The BLS is a branch of the Dept. of Labor. And the Dept. of Labor is headed by the Secretary of Labor who was appointed by Obama.
BLS is administratively part of the DOL, but DOL has no input into the management or running of any of the programs. The Commissioner of BLS was appointed by Bush. No one outside of the program office has access to any of the data prior to release and the offices are locked down with no entry to those not assigned to that office without escort. The night before the release the Sec Labor and the President are given the initial release. Where in that process, and by whom, is the manipulation supposed to occur?
In the case of the CPI, there is a massive amount of money at stake. A lower CPI benefits government and corporations while reducing the standard-of-living of ordinary citizens.
All of which, and your other points about the CPI-U are true. But that does not mean that the career economists/statisticians are not neutral...they have no incentive or reason to manipulate especially when they are forbidden from trading in any products directly tied to the CPI. The only person in BLS who is politically appointed is the Commissioner. At best he can influence broad methodology.
Your last question is more complex and too lengthy to address here, but I'll mention three changes implemented in the 90s after a lot of beating of drums by Alan Greenspan and his ilk:
1) calculating housing costs by "equivalent rent"
2) hedonic adjustments
3) substitution/geometric weighting
Ok..all three are controversial, but my question was how they understate inflation. But let's take a quick look anyway.
1) The purpose of the CPI is to look at Consumption. Housing has a strong investment component. Therefore, to negate the investment portion, a rental equivalent is used to divorce the consumption part from the investment part. That's the official reason. If you're claiming the real reason is to understate and/or manipulate, then please show how the the official explanation is not true. Merely pointing out or claiming a lower index by the method does not mean that that the concept is dishonest.
2)hedonic adjustments. Items change over time and to maintain continuity you have to adjust for quality changes. Hedonic adjustments result in both higher and lower changes than they would without adjustments. Hedonic adjustments are certainly not perfect...computers are a pain in the ass to adjust, and there's legitimate arguments about precisely how to do it and what components and what weights are appropriate. I'm not aware of any evidence to suggest that proper adjustment is not the real purpose or any way in which the numbers are specifically manipulated.

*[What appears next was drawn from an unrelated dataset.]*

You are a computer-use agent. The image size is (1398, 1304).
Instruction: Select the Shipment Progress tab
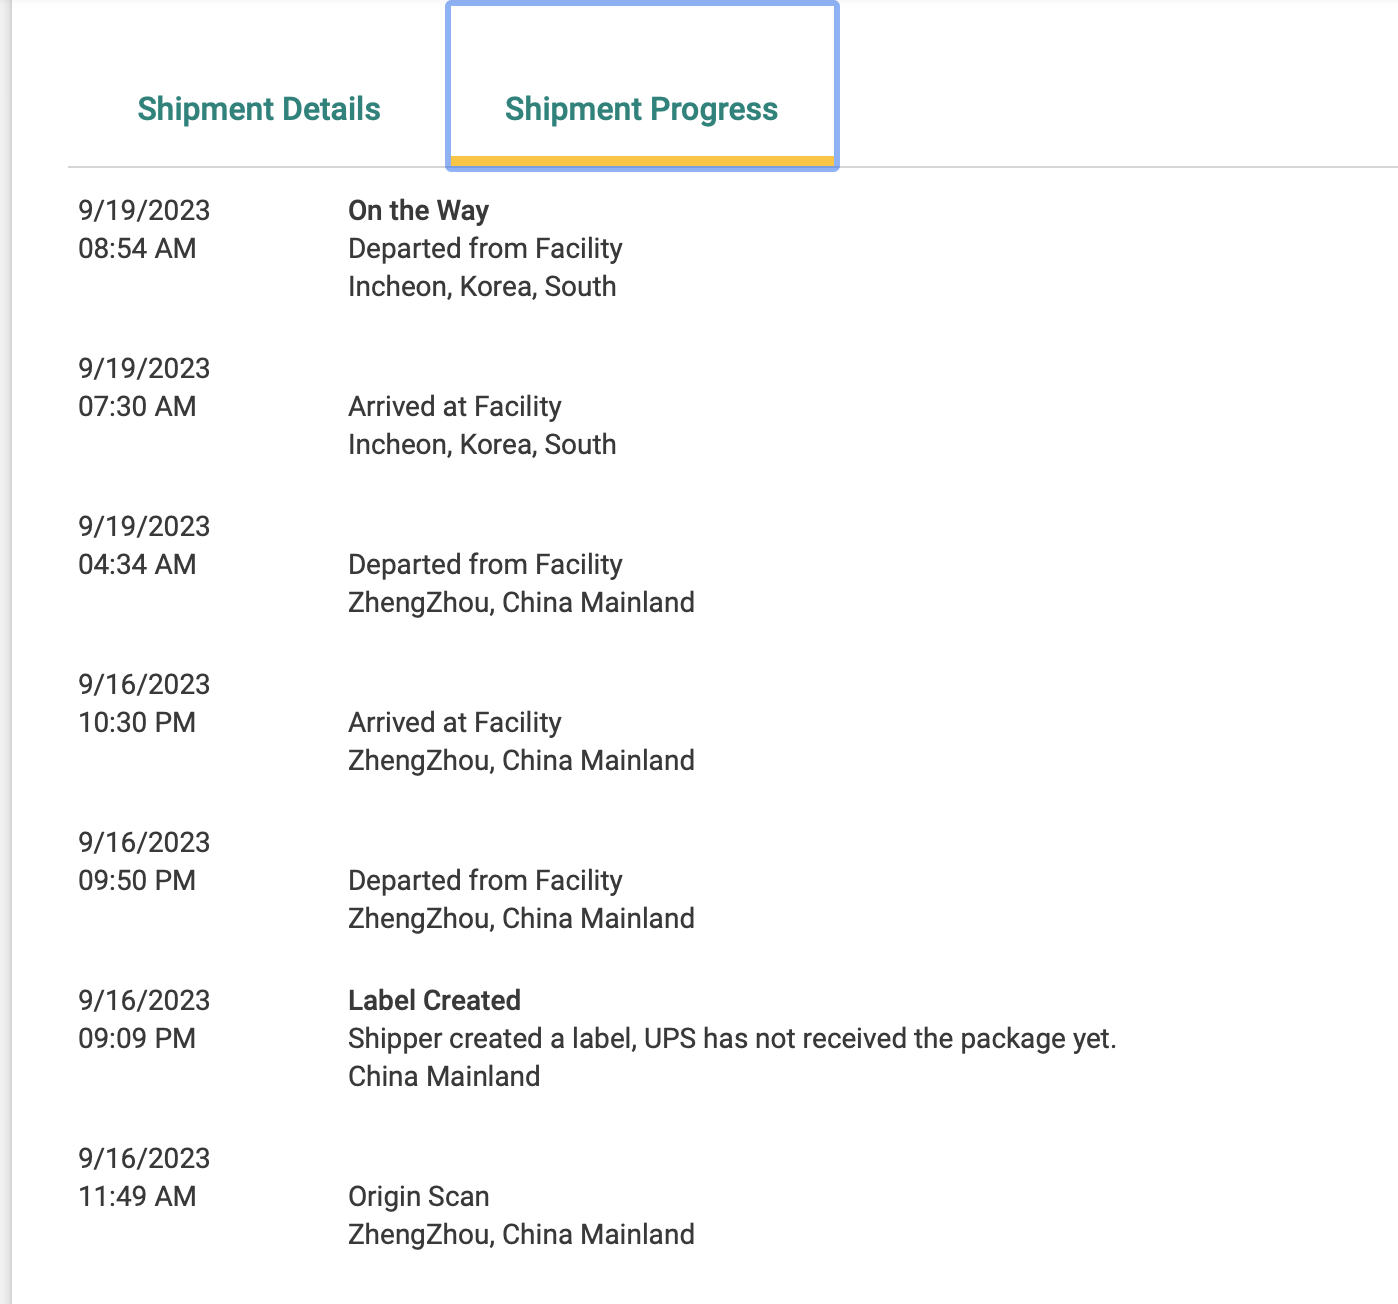pos(641,109)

3)substitution/geometric weighting. A Laspeyres index assumes no substitution and so gives the maximum price change possible. But substitution does occur and to ignore that will OVERSTATE the actual change in prices. Geometric means indexes are used only at the base level for the specific area (bread in Los Angeles, for example) and not hamburger for steak as many detractors falsely claim. At the higher index level, a Laspeyres index is still used. Research suggests the differences since the change to geometric means has been minimal. Again, where's the evidence that the intent is manipulation or that the concept is dishonest?